• Goal of the exercise: In full and without deviation, reproduce the records that follow.
--- START ---
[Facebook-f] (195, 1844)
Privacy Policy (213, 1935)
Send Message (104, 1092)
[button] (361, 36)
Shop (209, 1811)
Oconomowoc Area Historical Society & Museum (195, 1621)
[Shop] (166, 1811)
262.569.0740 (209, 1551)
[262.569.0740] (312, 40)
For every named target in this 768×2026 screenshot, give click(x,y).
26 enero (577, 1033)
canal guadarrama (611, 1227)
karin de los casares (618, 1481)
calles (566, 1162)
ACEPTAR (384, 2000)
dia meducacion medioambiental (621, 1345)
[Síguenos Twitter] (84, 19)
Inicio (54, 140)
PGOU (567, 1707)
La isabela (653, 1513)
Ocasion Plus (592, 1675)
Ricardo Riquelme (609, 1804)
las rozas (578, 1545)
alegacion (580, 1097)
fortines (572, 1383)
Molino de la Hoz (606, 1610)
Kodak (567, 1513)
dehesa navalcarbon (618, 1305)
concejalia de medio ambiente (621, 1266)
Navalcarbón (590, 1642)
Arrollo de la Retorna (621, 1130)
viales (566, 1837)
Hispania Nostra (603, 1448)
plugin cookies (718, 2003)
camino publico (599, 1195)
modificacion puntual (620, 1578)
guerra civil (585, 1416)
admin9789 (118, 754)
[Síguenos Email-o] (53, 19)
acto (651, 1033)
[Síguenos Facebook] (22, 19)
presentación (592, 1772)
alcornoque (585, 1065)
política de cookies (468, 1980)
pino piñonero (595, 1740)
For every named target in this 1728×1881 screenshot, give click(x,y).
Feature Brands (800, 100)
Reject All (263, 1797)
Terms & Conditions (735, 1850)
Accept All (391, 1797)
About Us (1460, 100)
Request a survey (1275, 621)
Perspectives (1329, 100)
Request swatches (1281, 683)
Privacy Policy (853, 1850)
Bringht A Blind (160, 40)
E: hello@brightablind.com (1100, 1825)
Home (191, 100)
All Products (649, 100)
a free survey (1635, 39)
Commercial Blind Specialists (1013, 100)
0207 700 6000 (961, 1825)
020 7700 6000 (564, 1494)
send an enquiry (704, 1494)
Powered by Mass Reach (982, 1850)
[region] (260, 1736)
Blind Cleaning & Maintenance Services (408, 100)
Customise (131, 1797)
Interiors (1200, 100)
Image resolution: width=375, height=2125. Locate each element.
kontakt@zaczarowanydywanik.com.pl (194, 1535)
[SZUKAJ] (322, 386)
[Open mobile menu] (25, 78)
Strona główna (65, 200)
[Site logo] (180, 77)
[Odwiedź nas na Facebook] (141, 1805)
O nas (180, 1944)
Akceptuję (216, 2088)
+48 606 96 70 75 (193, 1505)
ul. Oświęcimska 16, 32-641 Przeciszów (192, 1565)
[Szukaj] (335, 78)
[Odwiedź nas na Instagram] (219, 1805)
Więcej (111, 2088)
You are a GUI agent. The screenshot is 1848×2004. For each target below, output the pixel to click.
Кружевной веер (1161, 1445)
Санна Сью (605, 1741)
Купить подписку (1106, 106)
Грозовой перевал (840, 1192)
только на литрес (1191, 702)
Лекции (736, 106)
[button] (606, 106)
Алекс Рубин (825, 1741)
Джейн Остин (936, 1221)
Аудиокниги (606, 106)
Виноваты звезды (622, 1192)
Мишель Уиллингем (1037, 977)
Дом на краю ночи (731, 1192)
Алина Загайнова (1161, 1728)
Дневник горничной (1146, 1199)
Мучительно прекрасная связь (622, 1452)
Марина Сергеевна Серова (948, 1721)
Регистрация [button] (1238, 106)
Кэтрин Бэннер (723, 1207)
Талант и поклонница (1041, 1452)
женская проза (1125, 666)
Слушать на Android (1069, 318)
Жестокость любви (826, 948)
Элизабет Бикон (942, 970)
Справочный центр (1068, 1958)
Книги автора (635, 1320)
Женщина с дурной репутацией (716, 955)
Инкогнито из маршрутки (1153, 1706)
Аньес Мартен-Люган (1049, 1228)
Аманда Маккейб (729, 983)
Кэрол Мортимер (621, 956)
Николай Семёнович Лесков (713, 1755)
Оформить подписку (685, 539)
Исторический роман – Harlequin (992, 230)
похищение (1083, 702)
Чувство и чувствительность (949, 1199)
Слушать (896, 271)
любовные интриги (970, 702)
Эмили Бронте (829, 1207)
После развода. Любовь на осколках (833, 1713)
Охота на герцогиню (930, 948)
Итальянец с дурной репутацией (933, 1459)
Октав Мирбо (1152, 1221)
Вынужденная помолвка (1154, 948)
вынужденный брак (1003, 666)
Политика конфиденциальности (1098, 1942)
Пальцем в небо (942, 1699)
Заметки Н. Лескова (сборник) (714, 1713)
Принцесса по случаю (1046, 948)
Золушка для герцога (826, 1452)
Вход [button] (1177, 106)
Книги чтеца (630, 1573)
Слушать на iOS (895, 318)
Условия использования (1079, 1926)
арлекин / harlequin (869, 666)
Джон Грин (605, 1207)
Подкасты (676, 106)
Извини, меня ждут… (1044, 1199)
--- END ---
• Response to this task:
[Facebook-f] (195, 1844)
Privacy Policy (213, 1935)
Send Message (104, 1092)
[button] (361, 36)
Shop (209, 1811)
Oconomowoc Area Historical Society & Museum (195, 1621)
[Shop] (166, 1811)
262.569.0740 (209, 1551)
[262.569.0740] (312, 40)
For every named target in this 768×2026 screenshot, give click(x,y).
26 enero (577, 1033)
canal guadarrama (611, 1227)
karin de los casares (618, 1481)
calles (566, 1162)
ACEPTAR (384, 2000)
dia meducacion medioambiental (621, 1345)
[Síguenos Twitter] (84, 19)
Inicio (54, 140)
PGOU (567, 1707)
La isabela (653, 1513)
Ocasion Plus (592, 1675)
Ricardo Riquelme (609, 1804)
las rozas (578, 1545)
alegacion (580, 1097)
fortines (572, 1383)
Molino de la Hoz (606, 1610)
Kodak (567, 1513)
dehesa navalcarbon (618, 1305)
concejalia de medio ambiente (621, 1266)
Navalcarbón (590, 1642)
Arrollo de la Retorna (621, 1130)
viales (566, 1837)
Hispania Nostra (603, 1448)
plugin cookies (718, 2003)
camino publico (599, 1195)
modificacion puntual (620, 1578)
guerra civil (585, 1416)
admin9789 (118, 754)
[Síguenos Email-o] (53, 19)
acto (651, 1033)
[Síguenos Facebook] (22, 19)
presentación (592, 1772)
alcornoque (585, 1065)
política de cookies (468, 1980)
pino piñonero (595, 1740)
For every named target in this 1728×1881 screenshot, give click(x,y).
Feature Brands (800, 100)
Reject All (263, 1797)
Terms & Conditions (735, 1850)
Accept All (391, 1797)
About Us (1460, 100)
Request a survey (1275, 621)
Perspectives (1329, 100)
Request swatches (1281, 683)
Privacy Policy (853, 1850)
Bringht A Blind (160, 40)
E: hello@brightablind.com (1100, 1825)
Home (191, 100)
All Products (649, 100)
a free survey (1635, 39)
Commercial Blind Specialists (1013, 100)
0207 700 6000 (961, 1825)
020 7700 6000 (564, 1494)
send an enquiry (704, 1494)
Powered by Mass Reach (982, 1850)
[region] (260, 1736)
Blind Cleaning & Maintenance Services (408, 100)
Customise (131, 1797)
Interiors (1200, 100)
Image resolution: width=375, height=2125. Locate each element.
kontakt@zaczarowanydywanik.com.pl (194, 1535)
[SZUKAJ] (322, 386)
[Open mobile menu] (25, 78)
Strona główna (65, 200)
[Site logo] (180, 77)
[Odwiedź nas na Facebook] (141, 1805)
O nas (180, 1944)
Akceptuję (216, 2088)
+48 606 96 70 75 (193, 1505)
ul. Oświęcimska 16, 32-641 Przeciszów (192, 1565)
[Szukaj] (335, 78)
[Odwiedź nas na Instagram] (219, 1805)
Więcej (111, 2088)
You are a GUI agent. The screenshot is 1848×2004. For each target below, output the pixel to click.
Кружевной веер (1161, 1445)
Санна Сью (605, 1741)
Купить подписку (1106, 106)
Грозовой перевал (840, 1192)
только на литрес (1191, 702)
Лекции (736, 106)
[button] (606, 106)
Алекс Рубин (825, 1741)
Джейн Остин (936, 1221)
Аудиокниги (606, 106)
Виноваты звезды (622, 1192)
Мишель Уиллингем (1037, 977)
Дом на краю ночи (731, 1192)
Алина Загайнова (1161, 1728)
Дневник горничной (1146, 1199)
Мучительно прекрасная связь (622, 1452)
Марина Сергеевна Серова (948, 1721)
Регистрация [button] (1238, 106)
Кэтрин Бэннер (723, 1207)
Талант и поклонница (1041, 1452)
женская проза (1125, 666)
Слушать на Android (1069, 318)
Жестокость любви (826, 948)
Элизабет Бикон (942, 970)
Справочный центр (1068, 1958)
Книги автора (635, 1320)
Женщина с дурной репутацией (716, 955)
Инкогнито из маршрутки (1153, 1706)
Аньес Мартен-Люган (1049, 1228)
Аманда Маккейб (729, 983)
Кэрол Мортимер (621, 956)
Николай Семёнович Лесков (713, 1755)
Оформить подписку (685, 539)
Исторический роман – Harlequin (992, 230)
похищение (1083, 702)
Чувство и чувствительность (949, 1199)
Слушать (896, 271)
любовные интриги (970, 702)
Эмили Бронте (829, 1207)
После развода. Любовь на осколках (833, 1713)
Охота на герцогиню (930, 948)
Итальянец с дурной репутацией (933, 1459)
Октав Мирбо (1152, 1221)
Вынужденная помолвка (1154, 948)
вынужденный брак (1003, 666)
Политика конфиденциальности (1098, 1942)
Пальцем в небо (942, 1699)
Заметки Н. Лескова (сборник) (714, 1713)
Принцесса по случаю (1046, 948)
Золушка для герцога (826, 1452)
Вход [button] (1177, 106)
Книги чтеца (630, 1573)
Слушать на iOS (895, 318)
Условия использования (1079, 1926)
арлекин / harlequin (869, 666)
Джон Грин (605, 1207)
Подкасты (676, 106)
Извини, меня ждут… (1044, 1199)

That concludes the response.